→ **Task to complete**
Read through the listing, and wherever a line holds the word "will", return it.

→ **Information supplied**

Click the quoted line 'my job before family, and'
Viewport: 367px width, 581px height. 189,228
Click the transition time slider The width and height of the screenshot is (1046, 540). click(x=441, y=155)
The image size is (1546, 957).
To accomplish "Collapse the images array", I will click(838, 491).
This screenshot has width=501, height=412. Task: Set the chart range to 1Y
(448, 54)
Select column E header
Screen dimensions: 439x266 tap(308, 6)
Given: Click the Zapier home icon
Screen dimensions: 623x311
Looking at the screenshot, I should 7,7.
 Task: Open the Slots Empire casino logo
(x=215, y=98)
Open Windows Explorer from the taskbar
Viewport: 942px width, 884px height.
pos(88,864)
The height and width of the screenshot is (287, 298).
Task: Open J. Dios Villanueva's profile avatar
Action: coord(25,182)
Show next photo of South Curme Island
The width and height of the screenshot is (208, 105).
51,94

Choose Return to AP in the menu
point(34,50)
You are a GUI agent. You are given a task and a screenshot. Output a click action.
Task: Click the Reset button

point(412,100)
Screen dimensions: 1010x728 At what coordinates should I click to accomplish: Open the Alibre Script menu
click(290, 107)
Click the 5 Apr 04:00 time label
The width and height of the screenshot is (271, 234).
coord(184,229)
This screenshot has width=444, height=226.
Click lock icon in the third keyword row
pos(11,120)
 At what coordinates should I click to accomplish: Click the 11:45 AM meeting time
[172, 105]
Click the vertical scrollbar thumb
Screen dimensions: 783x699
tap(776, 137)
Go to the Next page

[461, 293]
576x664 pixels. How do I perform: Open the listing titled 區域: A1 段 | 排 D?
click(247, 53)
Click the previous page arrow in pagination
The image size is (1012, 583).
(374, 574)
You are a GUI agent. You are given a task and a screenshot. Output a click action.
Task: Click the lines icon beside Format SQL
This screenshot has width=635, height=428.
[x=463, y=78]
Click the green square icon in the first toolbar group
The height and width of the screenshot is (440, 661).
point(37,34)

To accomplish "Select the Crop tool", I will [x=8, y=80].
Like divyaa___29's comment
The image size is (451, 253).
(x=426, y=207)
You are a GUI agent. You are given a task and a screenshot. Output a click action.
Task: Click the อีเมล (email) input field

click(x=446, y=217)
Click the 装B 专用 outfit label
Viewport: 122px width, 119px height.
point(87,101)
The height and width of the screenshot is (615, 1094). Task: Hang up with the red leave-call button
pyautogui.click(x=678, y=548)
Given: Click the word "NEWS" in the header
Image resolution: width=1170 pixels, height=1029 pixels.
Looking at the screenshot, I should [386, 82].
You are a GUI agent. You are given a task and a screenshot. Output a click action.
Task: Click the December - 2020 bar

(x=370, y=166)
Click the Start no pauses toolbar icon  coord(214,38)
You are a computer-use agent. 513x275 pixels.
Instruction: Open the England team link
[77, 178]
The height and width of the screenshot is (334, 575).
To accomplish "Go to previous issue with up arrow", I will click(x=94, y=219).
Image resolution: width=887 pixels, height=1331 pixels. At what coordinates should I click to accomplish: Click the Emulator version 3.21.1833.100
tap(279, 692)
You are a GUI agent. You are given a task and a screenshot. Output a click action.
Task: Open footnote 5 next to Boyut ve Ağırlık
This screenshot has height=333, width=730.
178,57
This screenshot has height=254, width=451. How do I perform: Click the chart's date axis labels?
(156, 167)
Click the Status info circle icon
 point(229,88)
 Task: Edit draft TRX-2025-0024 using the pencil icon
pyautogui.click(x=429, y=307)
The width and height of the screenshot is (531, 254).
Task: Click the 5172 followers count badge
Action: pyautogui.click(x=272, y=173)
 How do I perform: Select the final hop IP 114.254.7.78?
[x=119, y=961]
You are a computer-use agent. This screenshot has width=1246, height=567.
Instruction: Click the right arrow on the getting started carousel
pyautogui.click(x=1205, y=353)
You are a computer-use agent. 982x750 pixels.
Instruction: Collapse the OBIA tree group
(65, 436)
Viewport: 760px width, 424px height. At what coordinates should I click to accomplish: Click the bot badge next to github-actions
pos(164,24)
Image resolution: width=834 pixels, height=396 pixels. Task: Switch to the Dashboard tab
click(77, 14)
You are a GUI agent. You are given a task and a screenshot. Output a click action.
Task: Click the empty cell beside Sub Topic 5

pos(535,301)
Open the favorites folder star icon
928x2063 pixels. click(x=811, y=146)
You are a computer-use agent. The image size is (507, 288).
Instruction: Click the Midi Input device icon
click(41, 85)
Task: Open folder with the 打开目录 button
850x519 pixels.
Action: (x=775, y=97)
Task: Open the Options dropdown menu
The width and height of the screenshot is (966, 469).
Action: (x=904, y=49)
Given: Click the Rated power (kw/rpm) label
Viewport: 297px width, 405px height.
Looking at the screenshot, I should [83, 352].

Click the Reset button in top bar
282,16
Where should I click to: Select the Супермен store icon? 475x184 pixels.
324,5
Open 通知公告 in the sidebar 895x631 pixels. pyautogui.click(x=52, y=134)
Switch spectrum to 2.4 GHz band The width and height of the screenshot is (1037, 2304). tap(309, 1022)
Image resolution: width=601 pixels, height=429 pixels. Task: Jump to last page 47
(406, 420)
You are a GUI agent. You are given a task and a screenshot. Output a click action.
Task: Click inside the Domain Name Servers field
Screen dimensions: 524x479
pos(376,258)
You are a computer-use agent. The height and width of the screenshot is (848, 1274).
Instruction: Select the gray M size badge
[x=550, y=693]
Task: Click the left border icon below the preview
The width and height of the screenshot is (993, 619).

→ **Response to this exercise**
To accomplish "Collapse the images array", I will click(838, 491).
To accomplish "Select the Crop tool", I will [x=8, y=80].
To accomplish "Go to previous issue with up arrow", I will click(x=94, y=219).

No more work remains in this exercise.